### WORK TO COMPLETE
Copy the following material line for line, with nothing changed.

** BEGIN **

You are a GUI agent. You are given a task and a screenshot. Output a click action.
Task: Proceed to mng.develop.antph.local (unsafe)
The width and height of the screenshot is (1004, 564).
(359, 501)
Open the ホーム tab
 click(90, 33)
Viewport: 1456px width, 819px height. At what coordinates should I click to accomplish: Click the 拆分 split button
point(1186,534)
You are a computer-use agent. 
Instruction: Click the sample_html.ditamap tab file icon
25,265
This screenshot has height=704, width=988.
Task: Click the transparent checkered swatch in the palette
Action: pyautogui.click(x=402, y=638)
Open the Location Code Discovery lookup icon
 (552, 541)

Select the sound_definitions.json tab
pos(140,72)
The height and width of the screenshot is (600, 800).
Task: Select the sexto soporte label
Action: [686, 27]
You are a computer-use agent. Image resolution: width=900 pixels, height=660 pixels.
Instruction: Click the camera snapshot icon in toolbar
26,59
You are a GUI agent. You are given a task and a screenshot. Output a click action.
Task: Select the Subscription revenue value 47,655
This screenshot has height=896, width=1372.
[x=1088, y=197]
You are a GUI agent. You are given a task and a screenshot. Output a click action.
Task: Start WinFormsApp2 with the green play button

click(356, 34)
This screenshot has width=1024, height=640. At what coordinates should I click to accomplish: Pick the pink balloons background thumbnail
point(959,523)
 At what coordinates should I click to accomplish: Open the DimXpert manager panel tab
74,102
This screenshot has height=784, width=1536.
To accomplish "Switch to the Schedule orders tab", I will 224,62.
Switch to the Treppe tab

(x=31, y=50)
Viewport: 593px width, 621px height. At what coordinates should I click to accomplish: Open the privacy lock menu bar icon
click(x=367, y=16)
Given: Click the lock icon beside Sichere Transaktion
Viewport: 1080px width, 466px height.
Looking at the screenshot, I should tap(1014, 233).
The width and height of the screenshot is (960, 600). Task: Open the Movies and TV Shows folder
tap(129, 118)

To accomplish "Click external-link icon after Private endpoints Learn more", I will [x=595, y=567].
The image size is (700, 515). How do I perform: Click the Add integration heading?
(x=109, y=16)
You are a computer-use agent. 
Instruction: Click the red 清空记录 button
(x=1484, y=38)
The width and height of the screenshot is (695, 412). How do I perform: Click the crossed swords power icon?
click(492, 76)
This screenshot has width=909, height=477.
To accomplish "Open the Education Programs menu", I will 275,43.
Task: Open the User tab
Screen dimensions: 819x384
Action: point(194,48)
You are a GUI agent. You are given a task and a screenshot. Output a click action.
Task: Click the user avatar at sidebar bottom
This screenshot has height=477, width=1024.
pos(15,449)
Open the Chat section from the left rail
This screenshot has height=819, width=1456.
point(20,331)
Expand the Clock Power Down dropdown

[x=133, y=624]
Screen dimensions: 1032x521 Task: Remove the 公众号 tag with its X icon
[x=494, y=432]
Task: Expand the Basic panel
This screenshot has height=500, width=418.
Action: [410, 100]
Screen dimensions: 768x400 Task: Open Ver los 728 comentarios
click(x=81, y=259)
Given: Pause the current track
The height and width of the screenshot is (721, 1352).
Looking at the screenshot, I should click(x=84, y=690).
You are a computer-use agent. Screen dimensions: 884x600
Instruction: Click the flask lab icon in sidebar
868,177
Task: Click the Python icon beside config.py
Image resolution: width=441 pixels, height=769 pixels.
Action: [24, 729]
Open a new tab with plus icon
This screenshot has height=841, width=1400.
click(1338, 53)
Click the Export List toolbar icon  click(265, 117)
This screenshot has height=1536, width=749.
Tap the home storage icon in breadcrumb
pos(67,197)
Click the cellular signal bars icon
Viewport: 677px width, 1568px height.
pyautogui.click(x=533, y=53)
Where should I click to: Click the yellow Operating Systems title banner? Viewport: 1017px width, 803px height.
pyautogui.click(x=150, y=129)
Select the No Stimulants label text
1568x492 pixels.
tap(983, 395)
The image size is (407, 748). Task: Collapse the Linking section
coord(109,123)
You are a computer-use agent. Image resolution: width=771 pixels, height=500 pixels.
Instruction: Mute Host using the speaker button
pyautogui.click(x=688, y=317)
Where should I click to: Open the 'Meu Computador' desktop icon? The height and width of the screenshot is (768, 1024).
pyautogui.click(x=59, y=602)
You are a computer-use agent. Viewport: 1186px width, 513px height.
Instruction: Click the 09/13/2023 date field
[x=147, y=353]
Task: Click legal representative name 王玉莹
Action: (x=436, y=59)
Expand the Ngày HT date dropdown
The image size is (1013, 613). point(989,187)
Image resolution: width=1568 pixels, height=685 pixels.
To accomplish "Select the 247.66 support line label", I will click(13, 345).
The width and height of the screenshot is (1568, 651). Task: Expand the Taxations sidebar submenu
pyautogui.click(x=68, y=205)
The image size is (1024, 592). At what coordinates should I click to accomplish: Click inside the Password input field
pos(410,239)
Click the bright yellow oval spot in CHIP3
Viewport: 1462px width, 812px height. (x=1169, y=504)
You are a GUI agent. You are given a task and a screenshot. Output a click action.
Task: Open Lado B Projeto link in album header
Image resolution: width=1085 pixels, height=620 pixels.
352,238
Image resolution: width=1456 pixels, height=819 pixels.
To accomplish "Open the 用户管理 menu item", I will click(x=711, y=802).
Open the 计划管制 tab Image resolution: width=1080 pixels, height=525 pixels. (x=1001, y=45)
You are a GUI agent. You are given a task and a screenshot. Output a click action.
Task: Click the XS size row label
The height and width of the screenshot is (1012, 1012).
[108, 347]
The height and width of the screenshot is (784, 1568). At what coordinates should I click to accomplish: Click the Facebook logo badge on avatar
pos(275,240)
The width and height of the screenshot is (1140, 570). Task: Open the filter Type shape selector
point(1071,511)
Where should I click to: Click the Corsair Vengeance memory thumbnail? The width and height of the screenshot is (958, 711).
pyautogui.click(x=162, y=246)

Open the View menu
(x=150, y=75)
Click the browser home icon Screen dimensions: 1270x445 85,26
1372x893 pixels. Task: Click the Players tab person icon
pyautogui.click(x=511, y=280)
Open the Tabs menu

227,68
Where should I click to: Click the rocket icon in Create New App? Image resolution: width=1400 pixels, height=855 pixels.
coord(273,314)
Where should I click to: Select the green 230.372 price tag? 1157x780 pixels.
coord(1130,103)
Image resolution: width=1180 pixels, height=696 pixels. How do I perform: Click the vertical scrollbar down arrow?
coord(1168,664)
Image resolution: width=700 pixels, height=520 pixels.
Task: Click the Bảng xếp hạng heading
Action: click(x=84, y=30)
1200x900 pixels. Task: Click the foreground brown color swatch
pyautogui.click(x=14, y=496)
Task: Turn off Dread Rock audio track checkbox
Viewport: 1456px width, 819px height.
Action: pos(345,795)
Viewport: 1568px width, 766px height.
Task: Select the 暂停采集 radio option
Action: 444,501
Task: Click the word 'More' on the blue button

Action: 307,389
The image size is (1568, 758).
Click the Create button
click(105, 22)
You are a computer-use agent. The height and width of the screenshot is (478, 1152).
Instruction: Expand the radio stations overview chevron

** END **

### ANSWER
You are a GUI agent. You are given a task and a screenshot. Output a click action.
Task: Proceed to mng.develop.antph.local (unsafe)
The width and height of the screenshot is (1004, 564).
(359, 501)
Open the ホーム tab
 click(90, 33)
Viewport: 1456px width, 819px height. At what coordinates should I click to accomplish: Click the 拆分 split button
point(1186,534)
You are a computer-use agent. 
Instruction: Click the sample_html.ditamap tab file icon
25,265
This screenshot has height=704, width=988.
Task: Click the transparent checkered swatch in the palette
Action: pyautogui.click(x=402, y=638)
Open the Location Code Discovery lookup icon
 (552, 541)

Select the sound_definitions.json tab
pos(140,72)
The height and width of the screenshot is (600, 800).
Task: Select the sexto soporte label
Action: [686, 27]
You are a computer-use agent. Image resolution: width=900 pixels, height=660 pixels.
Instruction: Click the camera snapshot icon in toolbar
26,59
You are a GUI agent. You are given a task and a screenshot. Output a click action.
Task: Select the Subscription revenue value 47,655
This screenshot has height=896, width=1372.
[x=1088, y=197]
You are a GUI agent. You are given a task and a screenshot. Output a click action.
Task: Start WinFormsApp2 with the green play button

click(356, 34)
This screenshot has width=1024, height=640. At what coordinates should I click to accomplish: Pick the pink balloons background thumbnail
point(959,523)
 At what coordinates should I click to accomplish: Open the DimXpert manager panel tab
74,102
This screenshot has height=784, width=1536.
To accomplish "Switch to the Schedule orders tab", I will 224,62.
Switch to the Treppe tab

(x=31, y=50)
Viewport: 593px width, 621px height. At what coordinates should I click to accomplish: Open the privacy lock menu bar icon
click(x=367, y=16)
Given: Click the lock icon beside Sichere Transaktion
Viewport: 1080px width, 466px height.
Looking at the screenshot, I should tap(1014, 233).
The width and height of the screenshot is (960, 600). Task: Open the Movies and TV Shows folder
tap(129, 118)

To accomplish "Click external-link icon after Private endpoints Learn more", I will [x=595, y=567].
The image size is (700, 515). How do I perform: Click the Add integration heading?
(x=109, y=16)
You are a computer-use agent. 
Instruction: Click the red 清空记录 button
(x=1484, y=38)
The width and height of the screenshot is (695, 412). How do I perform: Click the crossed swords power icon?
click(492, 76)
This screenshot has width=909, height=477.
To accomplish "Open the Education Programs menu", I will 275,43.
Task: Open the User tab
Screen dimensions: 819x384
Action: point(194,48)
You are a GUI agent. You are given a task and a screenshot. Output a click action.
Task: Click the user avatar at sidebar bottom
This screenshot has height=477, width=1024.
pos(15,449)
Open the Chat section from the left rail
This screenshot has height=819, width=1456.
point(20,331)
Expand the Clock Power Down dropdown

[x=133, y=624]
Screen dimensions: 1032x521 Task: Remove the 公众号 tag with its X icon
[x=494, y=432]
Task: Expand the Basic panel
This screenshot has height=500, width=418.
Action: [410, 100]
Screen dimensions: 768x400 Task: Open Ver los 728 comentarios
click(x=81, y=259)
Given: Pause the current track
The height and width of the screenshot is (721, 1352).
Looking at the screenshot, I should click(x=84, y=690).
You are a computer-use agent. Screen dimensions: 884x600
Instruction: Click the flask lab icon in sidebar
868,177
Task: Click the Python icon beside config.py
Image resolution: width=441 pixels, height=769 pixels.
Action: [24, 729]
Open a new tab with plus icon
This screenshot has height=841, width=1400.
click(1338, 53)
Click the Export List toolbar icon  click(265, 117)
This screenshot has height=1536, width=749.
Tap the home storage icon in breadcrumb
pos(67,197)
Click the cellular signal bars icon
Viewport: 677px width, 1568px height.
pyautogui.click(x=533, y=53)
Where should I click to: Click the yellow Operating Systems title banner? Viewport: 1017px width, 803px height.
pyautogui.click(x=150, y=129)
Select the No Stimulants label text
1568x492 pixels.
tap(983, 395)
The image size is (407, 748). Task: Collapse the Linking section
coord(109,123)
You are a computer-use agent. Image resolution: width=771 pixels, height=500 pixels.
Instruction: Mute Host using the speaker button
pyautogui.click(x=688, y=317)
Where should I click to: Open the 'Meu Computador' desktop icon? The height and width of the screenshot is (768, 1024).
pyautogui.click(x=59, y=602)
You are a computer-use agent. Viewport: 1186px width, 513px height.
Instruction: Click the 09/13/2023 date field
[x=147, y=353]
Task: Click legal representative name 王玉莹
Action: (x=436, y=59)
Expand the Ngày HT date dropdown
The image size is (1013, 613). point(989,187)
Image resolution: width=1568 pixels, height=685 pixels.
To accomplish "Select the 247.66 support line label", I will click(13, 345).
The width and height of the screenshot is (1568, 651). Task: Expand the Taxations sidebar submenu
pyautogui.click(x=68, y=205)
The image size is (1024, 592). At what coordinates should I click to accomplish: Click inside the Password input field
pos(410,239)
Click the bright yellow oval spot in CHIP3
Viewport: 1462px width, 812px height. (x=1169, y=504)
You are a GUI agent. You are given a task and a screenshot. Output a click action.
Task: Open Lado B Projeto link in album header
Image resolution: width=1085 pixels, height=620 pixels.
352,238
Image resolution: width=1456 pixels, height=819 pixels.
To accomplish "Open the 用户管理 menu item", I will click(x=711, y=802).
Open the 计划管制 tab Image resolution: width=1080 pixels, height=525 pixels. (x=1001, y=45)
You are a GUI agent. You are given a task and a screenshot. Output a click action.
Task: Click the XS size row label
The height and width of the screenshot is (1012, 1012).
[108, 347]
The height and width of the screenshot is (784, 1568). At what coordinates should I click to accomplish: Click the Facebook logo badge on avatar
pos(275,240)
The width and height of the screenshot is (1140, 570). Task: Open the filter Type shape selector
point(1071,511)
Where should I click to: Click the Corsair Vengeance memory thumbnail? The width and height of the screenshot is (958, 711).
pyautogui.click(x=162, y=246)

Open the View menu
(x=150, y=75)
Click the browser home icon Screen dimensions: 1270x445 85,26
1372x893 pixels. Task: Click the Players tab person icon
pyautogui.click(x=511, y=280)
Open the Tabs menu

227,68
Where should I click to: Click the rocket icon in Create New App? Image resolution: width=1400 pixels, height=855 pixels.
coord(273,314)
Where should I click to: Select the green 230.372 price tag? 1157x780 pixels.
coord(1130,103)
Image resolution: width=1180 pixels, height=696 pixels. How do I perform: Click the vertical scrollbar down arrow?
coord(1168,664)
Image resolution: width=700 pixels, height=520 pixels.
Task: Click the Bảng xếp hạng heading
Action: click(x=84, y=30)
1200x900 pixels. Task: Click the foreground brown color swatch
pyautogui.click(x=14, y=496)
Task: Turn off Dread Rock audio track checkbox
Viewport: 1456px width, 819px height.
Action: pos(345,795)
Viewport: 1568px width, 766px height.
Task: Select the 暂停采集 radio option
Action: 444,501
Task: Click the word 'More' on the blue button

Action: 307,389
The image size is (1568, 758).
Click the Create button
click(105, 22)
You are a computer-use agent. The height and width of the screenshot is (478, 1152).
Instruction: Expand the radio stations overview chevron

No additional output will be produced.